Montana man charged with homicide in shooting death of exchange student

Montana man charged with homicide in shooting death of exchange student

MONTANA, United States - A man who shot and killed a German exchange student in his garage over the weekend was charged on Monday with homicide, and prosecutors said he had confessed to a hairdresser that he had been waiting up nights to shoot an intruder.

Markus Kaarma fired a shotgun into his darkened garage in Missoula, Montana, shortly after midnight on Sunday, killing Diren Dede, 17, of Hamburg, Germany, after a video monitor showed a male had entered through a partially open door, prosecutors said in court documents.

Kaarma told authorities he heard a noise coming from the garage and feared the intruder would harm him, according to prosecutors.

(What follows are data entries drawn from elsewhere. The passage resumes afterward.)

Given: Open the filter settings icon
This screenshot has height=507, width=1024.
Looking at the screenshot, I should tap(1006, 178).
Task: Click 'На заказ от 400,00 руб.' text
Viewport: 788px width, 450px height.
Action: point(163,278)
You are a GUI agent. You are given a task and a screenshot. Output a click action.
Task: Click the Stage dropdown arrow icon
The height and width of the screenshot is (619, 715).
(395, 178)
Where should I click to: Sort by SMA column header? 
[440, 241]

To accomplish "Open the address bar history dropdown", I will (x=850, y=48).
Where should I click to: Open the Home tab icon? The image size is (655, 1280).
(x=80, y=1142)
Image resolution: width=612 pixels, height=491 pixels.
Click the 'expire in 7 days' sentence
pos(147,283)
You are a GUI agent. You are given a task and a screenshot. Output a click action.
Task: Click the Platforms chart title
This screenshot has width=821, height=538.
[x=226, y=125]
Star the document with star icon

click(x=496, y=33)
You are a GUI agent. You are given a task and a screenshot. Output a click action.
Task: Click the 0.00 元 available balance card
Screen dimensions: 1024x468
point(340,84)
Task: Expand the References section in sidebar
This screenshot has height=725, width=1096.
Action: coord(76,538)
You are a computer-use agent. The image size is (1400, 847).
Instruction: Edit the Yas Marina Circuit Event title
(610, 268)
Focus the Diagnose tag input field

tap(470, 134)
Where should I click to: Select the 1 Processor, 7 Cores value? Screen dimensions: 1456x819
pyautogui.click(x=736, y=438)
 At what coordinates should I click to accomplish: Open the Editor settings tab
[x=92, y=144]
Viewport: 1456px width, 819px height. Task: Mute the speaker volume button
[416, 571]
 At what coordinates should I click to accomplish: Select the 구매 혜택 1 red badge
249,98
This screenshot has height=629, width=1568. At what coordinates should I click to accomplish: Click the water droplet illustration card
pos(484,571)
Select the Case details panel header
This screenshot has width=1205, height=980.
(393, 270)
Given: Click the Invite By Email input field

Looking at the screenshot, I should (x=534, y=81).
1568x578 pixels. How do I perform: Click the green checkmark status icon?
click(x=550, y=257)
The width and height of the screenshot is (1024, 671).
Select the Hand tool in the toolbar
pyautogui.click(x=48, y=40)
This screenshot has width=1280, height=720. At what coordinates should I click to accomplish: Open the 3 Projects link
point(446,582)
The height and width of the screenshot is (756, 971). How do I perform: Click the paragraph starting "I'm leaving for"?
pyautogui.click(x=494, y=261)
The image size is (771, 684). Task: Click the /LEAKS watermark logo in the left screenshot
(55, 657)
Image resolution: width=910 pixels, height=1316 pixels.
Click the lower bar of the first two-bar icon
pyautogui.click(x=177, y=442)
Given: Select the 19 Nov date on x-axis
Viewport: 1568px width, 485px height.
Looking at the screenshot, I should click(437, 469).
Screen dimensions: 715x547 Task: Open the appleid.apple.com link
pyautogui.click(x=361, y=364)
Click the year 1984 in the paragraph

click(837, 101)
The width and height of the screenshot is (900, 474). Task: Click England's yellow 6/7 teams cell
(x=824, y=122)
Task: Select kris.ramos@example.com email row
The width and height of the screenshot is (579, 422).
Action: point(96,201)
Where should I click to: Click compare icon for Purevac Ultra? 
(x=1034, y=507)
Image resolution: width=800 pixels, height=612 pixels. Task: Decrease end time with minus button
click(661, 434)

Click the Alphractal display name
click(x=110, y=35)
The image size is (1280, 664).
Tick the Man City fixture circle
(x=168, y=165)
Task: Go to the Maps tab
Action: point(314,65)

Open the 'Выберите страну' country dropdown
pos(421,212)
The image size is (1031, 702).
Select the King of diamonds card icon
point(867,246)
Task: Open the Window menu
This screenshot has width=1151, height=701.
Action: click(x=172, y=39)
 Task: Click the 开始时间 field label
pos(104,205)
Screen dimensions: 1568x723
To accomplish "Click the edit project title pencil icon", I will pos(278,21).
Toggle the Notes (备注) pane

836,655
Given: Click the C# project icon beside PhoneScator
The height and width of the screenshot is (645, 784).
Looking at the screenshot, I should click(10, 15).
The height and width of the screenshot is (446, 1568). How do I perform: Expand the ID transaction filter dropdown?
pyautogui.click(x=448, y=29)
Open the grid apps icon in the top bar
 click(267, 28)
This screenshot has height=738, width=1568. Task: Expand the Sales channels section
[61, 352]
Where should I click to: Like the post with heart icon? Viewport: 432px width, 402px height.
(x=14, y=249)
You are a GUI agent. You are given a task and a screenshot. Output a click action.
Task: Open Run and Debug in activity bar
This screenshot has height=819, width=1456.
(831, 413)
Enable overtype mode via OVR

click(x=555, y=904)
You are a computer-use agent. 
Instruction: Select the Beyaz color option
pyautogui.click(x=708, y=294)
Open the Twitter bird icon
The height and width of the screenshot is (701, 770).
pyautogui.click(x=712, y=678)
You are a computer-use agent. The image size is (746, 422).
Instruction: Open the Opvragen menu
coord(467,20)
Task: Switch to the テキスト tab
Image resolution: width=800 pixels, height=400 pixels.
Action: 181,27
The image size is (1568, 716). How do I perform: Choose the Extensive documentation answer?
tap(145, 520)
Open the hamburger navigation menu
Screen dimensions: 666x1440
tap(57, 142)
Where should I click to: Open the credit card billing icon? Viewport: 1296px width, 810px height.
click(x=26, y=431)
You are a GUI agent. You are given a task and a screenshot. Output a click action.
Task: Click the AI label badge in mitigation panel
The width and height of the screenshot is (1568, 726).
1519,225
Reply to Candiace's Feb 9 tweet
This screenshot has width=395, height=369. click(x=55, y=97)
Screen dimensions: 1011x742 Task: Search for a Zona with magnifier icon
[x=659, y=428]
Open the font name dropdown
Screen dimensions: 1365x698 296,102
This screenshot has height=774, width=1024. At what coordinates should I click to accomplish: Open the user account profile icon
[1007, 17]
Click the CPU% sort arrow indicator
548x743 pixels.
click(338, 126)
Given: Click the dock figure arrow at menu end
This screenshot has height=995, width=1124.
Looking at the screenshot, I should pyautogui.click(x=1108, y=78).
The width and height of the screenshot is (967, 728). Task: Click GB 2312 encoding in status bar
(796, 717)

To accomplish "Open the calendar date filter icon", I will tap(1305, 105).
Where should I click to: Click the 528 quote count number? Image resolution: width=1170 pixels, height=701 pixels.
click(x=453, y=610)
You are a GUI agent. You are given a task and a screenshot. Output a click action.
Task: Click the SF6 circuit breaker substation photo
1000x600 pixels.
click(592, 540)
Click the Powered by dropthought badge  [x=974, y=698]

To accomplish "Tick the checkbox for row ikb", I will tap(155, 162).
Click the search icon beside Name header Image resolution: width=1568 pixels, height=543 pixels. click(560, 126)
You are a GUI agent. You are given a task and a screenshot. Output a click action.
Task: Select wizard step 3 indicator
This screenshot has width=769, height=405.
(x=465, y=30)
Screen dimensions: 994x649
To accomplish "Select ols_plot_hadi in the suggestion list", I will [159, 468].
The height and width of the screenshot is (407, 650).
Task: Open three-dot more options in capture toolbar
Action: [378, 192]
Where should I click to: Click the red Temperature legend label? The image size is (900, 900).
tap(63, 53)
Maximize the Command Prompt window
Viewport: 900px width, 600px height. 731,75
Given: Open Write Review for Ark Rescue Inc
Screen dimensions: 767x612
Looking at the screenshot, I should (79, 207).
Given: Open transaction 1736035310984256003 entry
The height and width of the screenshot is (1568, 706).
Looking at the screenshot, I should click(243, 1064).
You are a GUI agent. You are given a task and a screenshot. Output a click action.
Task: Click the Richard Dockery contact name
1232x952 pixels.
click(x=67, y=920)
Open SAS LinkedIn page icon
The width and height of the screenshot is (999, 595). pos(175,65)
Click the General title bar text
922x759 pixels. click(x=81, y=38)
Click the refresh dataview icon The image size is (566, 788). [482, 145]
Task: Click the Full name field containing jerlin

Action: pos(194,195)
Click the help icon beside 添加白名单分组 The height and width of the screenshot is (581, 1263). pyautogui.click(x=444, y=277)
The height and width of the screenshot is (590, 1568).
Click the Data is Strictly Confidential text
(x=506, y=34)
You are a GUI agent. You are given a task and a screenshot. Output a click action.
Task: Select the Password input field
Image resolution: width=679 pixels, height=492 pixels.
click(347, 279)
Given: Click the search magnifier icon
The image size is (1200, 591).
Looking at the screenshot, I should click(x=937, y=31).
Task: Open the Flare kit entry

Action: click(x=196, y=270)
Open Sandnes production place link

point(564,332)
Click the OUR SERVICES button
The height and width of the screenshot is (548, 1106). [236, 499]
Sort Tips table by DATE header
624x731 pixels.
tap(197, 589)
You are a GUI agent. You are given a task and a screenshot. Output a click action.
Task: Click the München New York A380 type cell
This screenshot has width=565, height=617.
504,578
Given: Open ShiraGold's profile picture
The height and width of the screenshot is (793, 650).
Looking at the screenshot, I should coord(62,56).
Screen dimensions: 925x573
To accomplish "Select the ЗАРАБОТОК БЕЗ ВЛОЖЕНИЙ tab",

He said he did not see the intruder in the dark and did not try to communicate with him before firing four shots, two of which struck Dede in the head and in the arm, and then yelling for his wife to call 911, prosecutors said.

Kaarma, 29, told police they couldn't catch burglars in the act, that he "didn't want the male to get away and that he wanted him to be caught," Deputy Missoula County Prosecutor Andrew Paul said in a sworn statement.

Kaarma's common law wife, Janelle Pflager, said she had installed a baby monitor in the garage after the couple's Missoula home had been burglarized twice in the past three weeks and that she had placed a purse in the garage "so that they would take it," Paul said.

Pflager told police that her husband said, "hey, hey" before chambering a shell into the shotgun and that she heard the man in the garage say "hey" or "wait" before Kaarma opened fire, Paul said in the affidavit.

A hairdresser told police that Kaarma told her days before the incident that he was "just waiting to shoot some ... kid" because his home had been burgled. "He told the stylists that he had been waiting up for three nights with his shotgun," Paul said in the affidavit.

Kaarma's attorney, Paul Ryan, said his client "feels terrible" about killing Dede but feared for himself and his family.

Ryan said Kaarma, US Forest Service firefighter, intends to invoke Montana's so-called castle doctrine in his defence. The law allows use of force during unlawful entry of a home provided the person "reasonably believes" it necessary to stop an assault or prevent a forcible felony at the structure.

Dede was enrolled as a junior at Big Sky High School and placed with a host family in Missoula through a programme for foreign exchange students.